S’il y a bien une artiste qui incarne la démesure, c’est bien Taylor Swift. Celle dont la seule présence suffit à générer croissance économique et tremblement de terre est parvenue à atteindre un niveau de popularité mondiale rarement vu. Devenue omniprésente culturellement, l’auteure marque une pause dans la réédition de ses précédents albums pour nous revenir avec trente-et-une (!) compositions originales. Mais le résultat est-il à la hauteur de cette ambition ?

Encéphalogramme plat  

Alors que l’artiste avait réussi à obtenir une certaine unanimité critique pour la doublette folklore / evermore (2020) et s’était rappelée aux bons souvenirs des amateurs de pop rock via la réédition de Speak Now (Taylor’s Version) l’année dernière, ce disque choisit de creuser le sillon du pourtant peu inspiré Midnights (2022).
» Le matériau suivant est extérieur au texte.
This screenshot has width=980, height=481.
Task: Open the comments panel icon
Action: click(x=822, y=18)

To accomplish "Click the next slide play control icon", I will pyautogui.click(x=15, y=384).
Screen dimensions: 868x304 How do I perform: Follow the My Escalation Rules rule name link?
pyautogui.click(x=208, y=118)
À nouveau accompagnée par le tandem Jack Antonoff / Aaron Dessner, la jeune femme explore davantage la pop brumeuse qui lui a valu un Grammy (ce qui en dit d’ailleurs beaucoup sur le degré de crédibilité actuelle de l’organisation).
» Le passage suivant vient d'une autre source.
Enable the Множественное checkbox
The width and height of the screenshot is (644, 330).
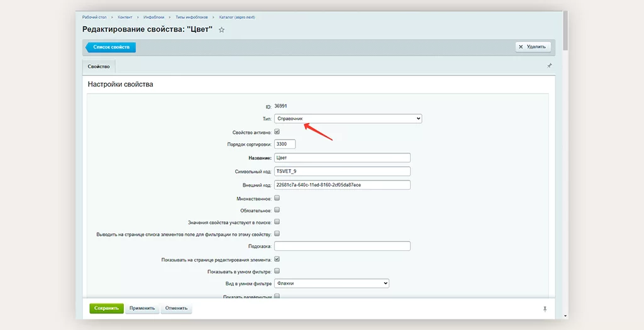[x=277, y=197]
Hélas, on retombe assez facilement dans les travers de la sortie précédente. Quelques flashs sont agréables mais noyés sous un flot de mélodies que les plus indulgents qualifieront d’ennuyeuses de minimalistes. Les voix doublées, le rythme monocorde, les percussions insipides… Tout ici nous donne la sensation d’être coincé dans une boucle temporelle de synthpop cotonneuse dépourvue d’aspérité. Et ce n’est pas la partie bonus, intitulée THE ANTHOLOGY, qui apportera un supplément d’âme. Décevant tant ce trio créatif nous avait habitués à mieux.
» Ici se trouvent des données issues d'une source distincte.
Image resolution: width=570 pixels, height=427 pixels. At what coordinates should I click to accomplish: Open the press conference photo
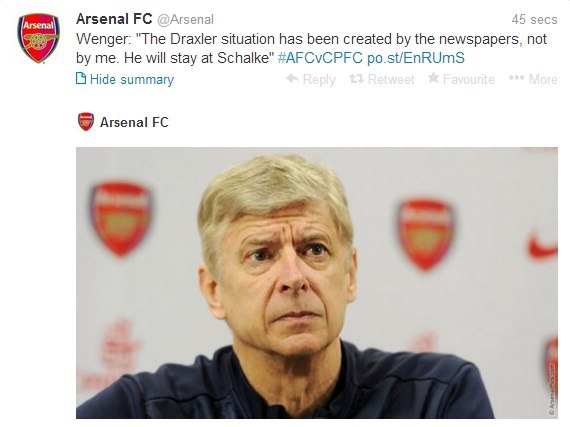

The Machine Against The Rage

Intrigante sur le papier, la collaboration avec Post Malone illustre cette filiation avec Midnights. Vous vous souvenez du duo avec Lana Del Rey ? Le titre d’ouverture “Fortnight” retombe dans les mêmes travers, réduisant le rappeur au rang de simple choriste. En revanche, la personne ayant suggéré la participation de Florence + The Machine mérite une statue pour nous sortir de notre léthargie à mi-parcours. Florence Welsh injecte enfin du caractère via “Florida!!!” (évoquant l’endroit du premier concert post-rupture de Taylor). Un échange d’autant plus remarquable que l’exercice du duo réduisait jusqu’à présent les acolytes de la Miss Americana au rang de faire-valoir. Trois points d’exclamation mérités donc, au sein d’un ensemble qui manque cruellement d’intensité dans l’interprétation.

Ce constat est d’autant plus étonnant à l’écoute de “Who’s Afraid Of Little Old Me?”. Swift y réussit à nous communiquer rage et douceur, tranchant enfin avec le gris ambiant. Un des rares moments où la machine bien huilée n’étouffe pas les variations de rythme et la verve de l’artiste. La old school “Guilty As Sin?” rappelant son passé country ne nous fait pas tomber de notre chaise, mais a le mérite d’apporter un côté organique salvateur. De même, la simplicité piano-voix d’un “IomI” ou l’irrésistible montée de “The Smallest Man Who Ever Lived” catalysent davantage d’émotions sans les artifices entrevus précédemment.

Un bilan bien maigre pour un contenu fleuve de deux heures, qui réussit l’exploit de ne rien apporter à la discographie de l’Américaine. Alors qu’elle s’apprête à donner le coup d’envoi européen de son Eras Tour, il serait intéressant (voire éloquent) de recenser le nombre de ces nouvelles compositions qui se fraieraient une place dans la setlist idéale de ses fans.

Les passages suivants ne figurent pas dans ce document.